Yargıda liyakatin tamamen kaybolduğunu ve "partili hukukçular"ın görevlendirildiğini ifade eden CHP Grup Başkanvekili Özel, "İktidar partisine yakın aile ve çevrelerin işaret ettiği isimler hakimlik ve savcılık görevlerine getirilmekte, liyakat ilkesi yerine sadakat ilkesi konulmaktadır" dedi. CHP konuyla ilgili meclis araştırması açılmasını istedi

CHP'den 'kadrolu yargı' için araştırma talebi

BirGün Ankara
CHP Grup Başkanvekili Özgür Özel, yargıyı yürütme organının güdümünde gösteren kadrolaşma ve akraba kayırmacılığı iddialarının incelenmesi, bunun neden olacağı sorunların önüne geçilebilmesi ve mülakatlarda tarafsız bir yöntemin hayata geçirilebilmesi amacıyla meclis araştırması açılması talebinde bulundu.

TBMM Başkanlığı'na sunulan araştırma önergesinde özellikle hakimler ve savcıların "partili gibi" hareket ettiğini ifade eden CHP'li Özel, Anayasa’nın başlangıç metnindeki, “Kuvvetler ayrımının, devlet organları arasında üstünlük sıralaması anlamına gelmeyip, belli devlet yetki ve görevlerinin kullanılmasından ibaret ve bununla sınırlı medeni bir işbölümü ve işbirliği olduğu ve üstünlüğün ancak Anayasa ve kanunlarda bulunduğu” vurgusunu anımsattı.

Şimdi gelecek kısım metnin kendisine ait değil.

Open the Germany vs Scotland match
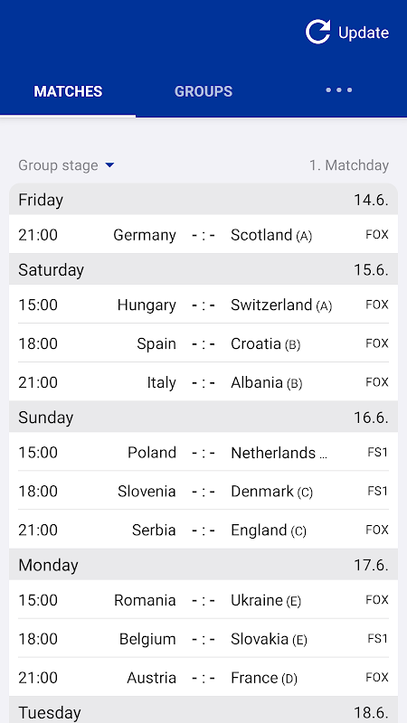(x=204, y=235)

16 Nisan'daki Anayasa değişikliği sonrasında yasama ve yargı erklerinin yürütme organından talimat aldığı izlenimine neden olacak çok sayıda olay yaşandığını belirtilen önergede, "Anayasa’nın 138’inci maddesine aykırı biçimde mahkeme kararlarına uyulmamış, arkasından dolaşılmıştır. Anayasa Mahkemesi'nin bazı kararlarının ardından yürütme organı atması gereken adımları atmamış, bazı yargı kararları taban tabana zıt başka yargı kararlarıyla etkisiz hale getirilmeye çalışılmıştır” denildi.

LİYAKAT YERİNE SADAKAT
Bu durumun ülkenin çok daha zor bir süreçten geçmesine neden olacağı bildirilen önergede şu tespitlere yer verildi:
“Mahkemelerin bağımsızlığı Anayasa tarafından güvence altına alınmış olsa da yürütme organının telkinleriyle kararlar verilmekte, bu durum da yargıya olan güveni zedelemektedir. Yargı bağımsızlığı sağlanmadan, Türkiye’de hiç kimse kendisini güvende hissetmeyecektir. Hakimlik teminatı, saray rejiminin başındaki kişinin iki dudağı arasına sıkışmış, beğenilmeyen kararlara imza atan hakimler başka illere atanmakta, dosyadan el çektirilmekte ya da son anda heyetler değiştirilmektedir. Türkiye tarihinin en ağır yargı krizlerinden birinin içinden geçtiğimiz bu süreçte, yargının politize edilerek bir siyasi partinin güdümüne sokulma çabalarının merkezine, hakimlik ve savcılık mülakatları yerleştirilmiştir. Bu mülakatlarla, liyakatli ve başarılı gençlerimiz elenmekte, iktidar partisine yakın aile ve çevrelerin işaret ettiği isimler hakimlik ve savcılık görevlerine getirilmekte, liyakat ilkesi yerine sadakat ilkesi konulmaktadır."